Assignment >> The entries below hold a line with "width, 949px height." and a line with "Open the ellipsis". Return those lines and all that lie between them, exactly and only.

Records for this exercise >>
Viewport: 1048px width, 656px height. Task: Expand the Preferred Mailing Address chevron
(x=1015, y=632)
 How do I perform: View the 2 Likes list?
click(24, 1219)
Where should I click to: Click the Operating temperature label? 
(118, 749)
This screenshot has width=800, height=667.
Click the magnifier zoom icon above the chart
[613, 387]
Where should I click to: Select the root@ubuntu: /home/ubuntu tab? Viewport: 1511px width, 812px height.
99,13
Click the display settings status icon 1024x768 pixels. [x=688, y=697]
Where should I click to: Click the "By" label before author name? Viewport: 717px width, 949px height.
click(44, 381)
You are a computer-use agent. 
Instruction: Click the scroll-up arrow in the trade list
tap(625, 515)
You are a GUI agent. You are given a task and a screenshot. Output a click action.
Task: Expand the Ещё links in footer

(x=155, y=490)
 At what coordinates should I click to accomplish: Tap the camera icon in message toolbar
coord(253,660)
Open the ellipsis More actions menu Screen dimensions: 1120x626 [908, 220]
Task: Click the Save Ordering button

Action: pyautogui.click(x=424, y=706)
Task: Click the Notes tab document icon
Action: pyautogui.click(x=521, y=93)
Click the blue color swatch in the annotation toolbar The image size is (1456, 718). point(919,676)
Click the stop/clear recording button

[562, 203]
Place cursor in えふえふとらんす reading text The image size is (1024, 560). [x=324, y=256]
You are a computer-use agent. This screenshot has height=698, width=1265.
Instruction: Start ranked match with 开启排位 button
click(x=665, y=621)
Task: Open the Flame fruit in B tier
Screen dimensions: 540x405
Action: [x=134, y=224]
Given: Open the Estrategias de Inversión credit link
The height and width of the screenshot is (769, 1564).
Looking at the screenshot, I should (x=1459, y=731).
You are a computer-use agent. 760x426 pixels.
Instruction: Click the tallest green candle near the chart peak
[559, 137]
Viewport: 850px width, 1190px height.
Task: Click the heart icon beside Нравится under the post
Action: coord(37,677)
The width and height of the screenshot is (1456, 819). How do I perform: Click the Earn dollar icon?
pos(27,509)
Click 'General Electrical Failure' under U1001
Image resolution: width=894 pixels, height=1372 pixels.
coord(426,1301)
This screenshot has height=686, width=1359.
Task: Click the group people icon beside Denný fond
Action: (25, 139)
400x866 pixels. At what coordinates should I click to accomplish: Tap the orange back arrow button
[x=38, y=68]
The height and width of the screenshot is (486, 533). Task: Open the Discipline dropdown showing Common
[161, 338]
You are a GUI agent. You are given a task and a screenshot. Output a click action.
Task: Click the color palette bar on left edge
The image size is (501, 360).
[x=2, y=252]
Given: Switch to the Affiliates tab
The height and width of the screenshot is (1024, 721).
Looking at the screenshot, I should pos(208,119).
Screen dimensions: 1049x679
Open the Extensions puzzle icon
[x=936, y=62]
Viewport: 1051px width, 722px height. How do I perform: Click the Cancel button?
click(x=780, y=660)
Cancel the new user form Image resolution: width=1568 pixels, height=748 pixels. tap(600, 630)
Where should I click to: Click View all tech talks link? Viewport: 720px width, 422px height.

Solved problem >>
Where should I click to: Click the "By" label before author name? Viewport: 717px width, 949px height.
click(44, 381)
You are a computer-use agent. 
Instruction: Click the scroll-up arrow in the trade list
tap(625, 515)
You are a GUI agent. You are given a task and a screenshot. Output a click action.
Task: Expand the Ещё links in footer

(x=155, y=490)
 At what coordinates should I click to accomplish: Tap the camera icon in message toolbar
coord(253,660)
Open the ellipsis More actions menu Screen dimensions: 1120x626 [908, 220]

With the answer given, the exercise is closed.